Exceso demanda crea gran escasez de productos en EU

Exceso demanda crea gran escasez de productos en EU

En las tiendas faltan rollos de papel higiénico, zapatillas deportivas, juguetes y otros.

Alta demanda. Previo al período del año de más demanda, entre Acción de Gracias y Navidad

La escasez de una gran variedad de productos, provocada más por una combinación de aumento inusitado de la demanda y de problemas de logística en el transporte marítimo y terrestre, está paralizando la economía de Estados Unidos en días previos al período del año de más demanda, entre Acción de Gracias y Navidad.

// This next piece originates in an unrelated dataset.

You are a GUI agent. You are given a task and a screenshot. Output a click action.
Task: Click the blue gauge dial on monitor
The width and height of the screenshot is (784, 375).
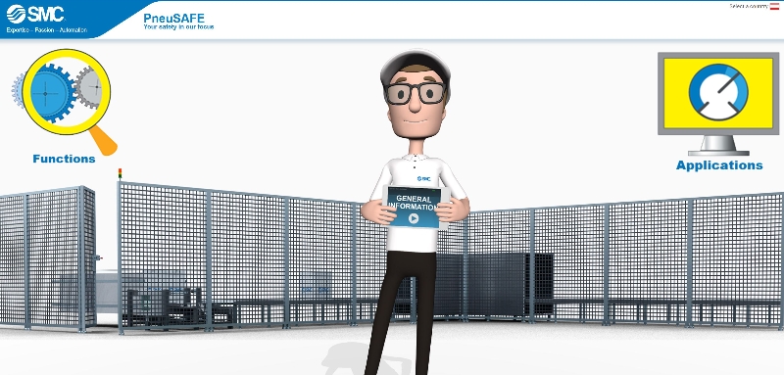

Los escaparates vacíos en muchas tiendas presentan una imagen de Estados Unidos que no se corresponde con la de la principal economía del mundo, sino más propia de países en dificultades.

En las tiendas faltan rollos de papel higiénico, zapatillas deportivas, juguetes e incluso disfraces infantiles para la fiesta de Halloween.


Producto de la escasez, el precio de la carne había subido un 13% hasta septiembre, y el de la gasolina, un 42%. El propio secretario de Transporte de Estados Unidos, Pete Buttigieg, ha asumido que el cuello de botella puede prolongarse el año próximo, y señalado que no es solo un problema de déficit de la oferta, sino también de exceso de la demanda: “La demanda está fuera de control, con las ventas minoristas por las nubes”, dijo el pasado domingo.


En la misma línea se ha manifestado la Federación Nacional de Minoristas (NRF, en sus siglas inglesas), la asociación de comercio minorista más grande del mundo: “EE UU no se está quedando sin existencias por la crisis en la cadena de suministro. EE UU se está quedando sin existencias porque los estadounidenses están comprando demasiado”. Los planes de estímulo contra la pandemia adoptados por las administraciones de Donald Trump y Joe Biden proveyeron a los estadounidenses de efectivo, en forma de cheques semanales, y ahora la liquidez se sustancia en esta orgía del gasto.

“La gente, que no ha perdido poder adquisitivo gracias a las ayudas, lleva medio año sin gastar en salir a cenar, ir al cine, cortarse el pelo o recibir en casa, y tiene dinero para comprar bienes, por ejemplo, para decorar sus casas, dice Mary E. Lovely, economista investigadora.